◆ WHAT IS REQUIRED ◆
What you return must match the listing below word for word.

◆ SOURCE INFORMATION ◆

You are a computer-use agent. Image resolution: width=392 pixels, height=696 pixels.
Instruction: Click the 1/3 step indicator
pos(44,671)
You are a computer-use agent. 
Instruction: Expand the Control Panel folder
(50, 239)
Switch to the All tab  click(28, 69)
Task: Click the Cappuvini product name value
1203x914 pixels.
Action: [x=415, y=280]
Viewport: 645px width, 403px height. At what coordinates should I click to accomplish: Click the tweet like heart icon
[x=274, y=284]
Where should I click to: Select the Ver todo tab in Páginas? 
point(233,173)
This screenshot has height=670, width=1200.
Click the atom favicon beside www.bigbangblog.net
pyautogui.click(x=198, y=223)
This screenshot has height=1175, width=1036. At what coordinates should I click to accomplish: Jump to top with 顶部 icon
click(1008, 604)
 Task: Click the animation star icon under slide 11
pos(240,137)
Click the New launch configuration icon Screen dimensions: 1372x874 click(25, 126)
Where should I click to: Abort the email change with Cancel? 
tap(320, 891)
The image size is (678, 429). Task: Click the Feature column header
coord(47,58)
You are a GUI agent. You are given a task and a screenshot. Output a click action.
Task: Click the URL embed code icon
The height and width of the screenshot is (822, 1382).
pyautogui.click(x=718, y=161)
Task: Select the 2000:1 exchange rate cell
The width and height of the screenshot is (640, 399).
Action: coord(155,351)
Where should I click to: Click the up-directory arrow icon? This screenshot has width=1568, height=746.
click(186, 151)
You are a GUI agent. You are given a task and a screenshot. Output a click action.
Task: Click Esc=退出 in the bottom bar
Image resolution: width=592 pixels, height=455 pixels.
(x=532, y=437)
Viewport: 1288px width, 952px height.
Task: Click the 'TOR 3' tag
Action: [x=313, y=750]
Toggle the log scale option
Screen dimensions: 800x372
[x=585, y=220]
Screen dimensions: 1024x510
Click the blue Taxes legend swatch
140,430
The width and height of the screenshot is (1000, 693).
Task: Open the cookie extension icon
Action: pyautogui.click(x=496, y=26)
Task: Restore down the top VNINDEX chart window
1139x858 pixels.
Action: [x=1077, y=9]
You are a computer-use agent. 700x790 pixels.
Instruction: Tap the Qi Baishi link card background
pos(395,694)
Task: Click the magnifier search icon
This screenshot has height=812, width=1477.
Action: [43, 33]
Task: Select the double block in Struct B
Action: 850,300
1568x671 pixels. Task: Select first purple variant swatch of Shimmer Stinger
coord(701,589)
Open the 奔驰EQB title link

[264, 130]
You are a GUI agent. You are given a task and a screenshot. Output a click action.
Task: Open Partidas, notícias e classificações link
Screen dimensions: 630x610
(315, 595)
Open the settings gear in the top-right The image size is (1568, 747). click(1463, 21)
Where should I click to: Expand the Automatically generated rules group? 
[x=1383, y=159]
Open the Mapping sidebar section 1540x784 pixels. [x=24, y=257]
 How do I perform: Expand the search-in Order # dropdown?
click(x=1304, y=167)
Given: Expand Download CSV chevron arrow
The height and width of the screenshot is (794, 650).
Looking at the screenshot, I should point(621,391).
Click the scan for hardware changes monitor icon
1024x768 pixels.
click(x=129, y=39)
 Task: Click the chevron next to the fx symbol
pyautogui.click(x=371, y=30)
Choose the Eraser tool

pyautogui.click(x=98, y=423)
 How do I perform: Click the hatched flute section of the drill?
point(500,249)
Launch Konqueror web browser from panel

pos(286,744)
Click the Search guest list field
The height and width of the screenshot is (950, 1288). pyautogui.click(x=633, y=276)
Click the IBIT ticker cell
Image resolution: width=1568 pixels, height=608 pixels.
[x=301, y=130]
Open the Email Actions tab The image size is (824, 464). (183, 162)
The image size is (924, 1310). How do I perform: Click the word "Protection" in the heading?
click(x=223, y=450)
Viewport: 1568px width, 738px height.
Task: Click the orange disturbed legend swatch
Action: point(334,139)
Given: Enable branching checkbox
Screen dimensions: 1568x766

◆ ANSWER BELOW ◆
You are a computer-use agent. Image resolution: width=392 pixels, height=696 pixels.
Instruction: Click the 1/3 step indicator
pos(44,671)
You are a computer-use agent. 
Instruction: Expand the Control Panel folder
(50, 239)
Switch to the All tab  click(28, 69)
Task: Click the Cappuvini product name value
1203x914 pixels.
Action: [x=415, y=280]
Viewport: 645px width, 403px height. At what coordinates should I click to accomplish: Click the tweet like heart icon
[x=274, y=284]
Where should I click to: Select the Ver todo tab in Páginas? 
point(233,173)
This screenshot has height=670, width=1200.
Click the atom favicon beside www.bigbangblog.net
pyautogui.click(x=198, y=223)
This screenshot has height=1175, width=1036. At what coordinates should I click to accomplish: Jump to top with 顶部 icon
click(1008, 604)
 Task: Click the animation star icon under slide 11
pos(240,137)
Click the New launch configuration icon Screen dimensions: 1372x874 click(25, 126)
Where should I click to: Abort the email change with Cancel? 
tap(320, 891)
The image size is (678, 429). Task: Click the Feature column header
coord(47,58)
You are a GUI agent. You are given a task and a screenshot. Output a click action.
Task: Click the URL embed code icon
The height and width of the screenshot is (822, 1382).
pyautogui.click(x=718, y=161)
Task: Select the 2000:1 exchange rate cell
The width and height of the screenshot is (640, 399).
Action: coord(155,351)
Where should I click to: Click the up-directory arrow icon? This screenshot has width=1568, height=746.
click(186, 151)
You are a GUI agent. You are given a task and a screenshot. Output a click action.
Task: Click Esc=退出 in the bottom bar
Image resolution: width=592 pixels, height=455 pixels.
(x=532, y=437)
Viewport: 1288px width, 952px height.
Task: Click the 'TOR 3' tag
Action: [x=313, y=750]
Toggle the log scale option
Screen dimensions: 800x372
[x=585, y=220]
Screen dimensions: 1024x510
Click the blue Taxes legend swatch
140,430
The width and height of the screenshot is (1000, 693).
Task: Open the cookie extension icon
Action: pyautogui.click(x=496, y=26)
Task: Restore down the top VNINDEX chart window
1139x858 pixels.
Action: [x=1077, y=9]
You are a computer-use agent. 700x790 pixels.
Instruction: Tap the Qi Baishi link card background
pos(395,694)
Task: Click the magnifier search icon
This screenshot has height=812, width=1477.
Action: [43, 33]
Task: Select the double block in Struct B
Action: 850,300
1568x671 pixels. Task: Select first purple variant swatch of Shimmer Stinger
coord(701,589)
Open the 奔驰EQB title link

[264, 130]
You are a GUI agent. You are given a task and a screenshot. Output a click action.
Task: Open Partidas, notícias e classificações link
Screen dimensions: 630x610
(315, 595)
Open the settings gear in the top-right The image size is (1568, 747). click(1463, 21)
Where should I click to: Expand the Automatically generated rules group? 
[x=1383, y=159]
Open the Mapping sidebar section 1540x784 pixels. [x=24, y=257]
 How do I perform: Expand the search-in Order # dropdown?
click(x=1304, y=167)
Given: Expand Download CSV chevron arrow
The height and width of the screenshot is (794, 650).
Looking at the screenshot, I should point(621,391).
Click the scan for hardware changes monitor icon
1024x768 pixels.
click(x=129, y=39)
 Task: Click the chevron next to the fx symbol
pyautogui.click(x=371, y=30)
Choose the Eraser tool

pyautogui.click(x=98, y=423)
 How do I perform: Click the hatched flute section of the drill?
point(500,249)
Launch Konqueror web browser from panel

pos(286,744)
Click the Search guest list field
The height and width of the screenshot is (950, 1288). pyautogui.click(x=633, y=276)
Click the IBIT ticker cell
Image resolution: width=1568 pixels, height=608 pixels.
[x=301, y=130]
Open the Email Actions tab The image size is (824, 464). (183, 162)
The image size is (924, 1310). How do I perform: Click the word "Protection" in the heading?
click(x=223, y=450)
Viewport: 1568px width, 738px height.
Task: Click the orange disturbed legend swatch
Action: point(334,139)
Given: Enable branching checkbox
Screen dimensions: 1568x766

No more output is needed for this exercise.